# Reading passage

============

The Wall Street Journal reports: “Government actions to attract foreign nationals for skilled and unskilled jobs have spread from Germany to Japan and include countries with longtime immigration restrictions and some with a populist antipathy to streams of foreign workers.
The U.S. remains an outlier. Hundreds of thousands of migrant workers have arrived through back channels, but the country isn’t openly welcoming more legal workers, despite the tight labor market.
Around five million more people moved to affluent countries last year than left them, up 80% from pre-pandemic levels, according to a Wall Street Journal data analysis. [This amounts to about a 0.5% increase on the workforce. In the U.S. the workforce adds about 0.3% due to immigration. In Canada, the annual increase is about 1%.]
The Journal examined 10 countries that received most of the migration, including the U.S., Germany, the U.K., Canada, Australia and Spain. Migration experts say it is the highest number ever reported. That total includes about two million refugees from Ukraine. Even excluding that surge, net migration was significantly higher than 2019 levels, according to the data.

============

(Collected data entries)
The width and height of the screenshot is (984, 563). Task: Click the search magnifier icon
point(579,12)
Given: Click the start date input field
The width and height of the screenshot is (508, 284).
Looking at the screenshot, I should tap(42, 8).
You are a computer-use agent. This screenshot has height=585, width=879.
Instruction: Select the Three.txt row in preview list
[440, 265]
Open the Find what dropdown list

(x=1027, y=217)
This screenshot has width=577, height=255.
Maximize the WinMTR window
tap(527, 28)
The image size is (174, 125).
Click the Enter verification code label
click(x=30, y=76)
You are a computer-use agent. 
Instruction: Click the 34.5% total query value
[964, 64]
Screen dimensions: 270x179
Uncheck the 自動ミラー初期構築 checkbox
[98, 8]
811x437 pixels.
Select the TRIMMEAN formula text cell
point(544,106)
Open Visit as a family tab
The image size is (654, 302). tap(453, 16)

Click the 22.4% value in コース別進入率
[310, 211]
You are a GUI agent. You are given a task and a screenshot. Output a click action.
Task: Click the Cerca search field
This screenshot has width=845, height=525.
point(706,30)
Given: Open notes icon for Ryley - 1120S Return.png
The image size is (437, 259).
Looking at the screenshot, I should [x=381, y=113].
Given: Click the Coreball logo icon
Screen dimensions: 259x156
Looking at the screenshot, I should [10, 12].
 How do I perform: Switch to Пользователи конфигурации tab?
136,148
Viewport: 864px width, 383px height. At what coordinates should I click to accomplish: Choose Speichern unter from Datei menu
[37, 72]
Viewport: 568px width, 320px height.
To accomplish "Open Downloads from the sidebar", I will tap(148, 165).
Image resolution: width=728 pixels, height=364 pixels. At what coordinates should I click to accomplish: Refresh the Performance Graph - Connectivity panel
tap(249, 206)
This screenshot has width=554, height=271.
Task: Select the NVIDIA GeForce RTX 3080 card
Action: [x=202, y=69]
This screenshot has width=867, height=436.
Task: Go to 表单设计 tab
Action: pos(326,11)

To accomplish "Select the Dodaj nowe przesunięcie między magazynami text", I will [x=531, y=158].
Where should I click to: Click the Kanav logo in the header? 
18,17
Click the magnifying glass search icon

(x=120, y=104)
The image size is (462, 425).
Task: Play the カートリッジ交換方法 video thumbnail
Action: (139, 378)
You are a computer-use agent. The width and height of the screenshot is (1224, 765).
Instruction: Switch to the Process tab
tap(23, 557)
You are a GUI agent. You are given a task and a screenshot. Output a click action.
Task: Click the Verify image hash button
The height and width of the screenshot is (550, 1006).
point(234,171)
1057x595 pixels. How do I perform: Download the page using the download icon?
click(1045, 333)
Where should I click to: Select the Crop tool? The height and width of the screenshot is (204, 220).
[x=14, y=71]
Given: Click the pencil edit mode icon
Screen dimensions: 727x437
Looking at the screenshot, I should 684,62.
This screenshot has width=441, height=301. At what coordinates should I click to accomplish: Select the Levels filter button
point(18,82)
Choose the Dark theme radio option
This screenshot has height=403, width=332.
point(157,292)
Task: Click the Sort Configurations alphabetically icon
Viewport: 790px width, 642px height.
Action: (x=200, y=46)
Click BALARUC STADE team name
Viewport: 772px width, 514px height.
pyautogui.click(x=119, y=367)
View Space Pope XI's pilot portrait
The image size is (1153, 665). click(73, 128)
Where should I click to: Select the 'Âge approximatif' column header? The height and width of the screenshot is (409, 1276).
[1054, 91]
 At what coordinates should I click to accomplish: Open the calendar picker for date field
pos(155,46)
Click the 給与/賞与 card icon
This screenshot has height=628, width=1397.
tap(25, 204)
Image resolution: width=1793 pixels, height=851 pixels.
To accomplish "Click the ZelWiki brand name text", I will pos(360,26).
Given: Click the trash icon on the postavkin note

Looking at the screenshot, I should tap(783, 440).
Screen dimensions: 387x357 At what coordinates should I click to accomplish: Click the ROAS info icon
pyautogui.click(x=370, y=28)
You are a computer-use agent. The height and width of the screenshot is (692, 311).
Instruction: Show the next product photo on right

============

# What is being asked
How might the passage on wealthy countries recruiting foreign workers continue? Write its next part, picking up after the final sentence.

# Exercise output
In Europe and North America, the working-age population is expected to decline from 730 million to 680 million over the next two decades, according to United Nations estimates. Such places as South Korea and Taiwan stand to lose more than half their workforce over the coming decades. The working-age population in sub-Saharan Africa, meanwhile, will increase by 700 million by 2050, according to U.N. projections; in Latin America and the Caribbean, the U.N. estimated an increase of 40 million by midcentury.
Paul Papalia, a government minister in Western Australia, said the region desperately needs workers in both public and private sectors to serve the mining industry, which is booming from global demand for battery-powered vehicles that rely on locally mined lithium, cobalt and nickel. Mr. Papalia led a delegation in March to pubs and other spots in the U.K. to try to lure as many as 30,000 British workers with the prospect of better salaries and sunny weather. Nearly 70,000 job seekers expressed interest so far, including 1,100 applications to join the police force, he said.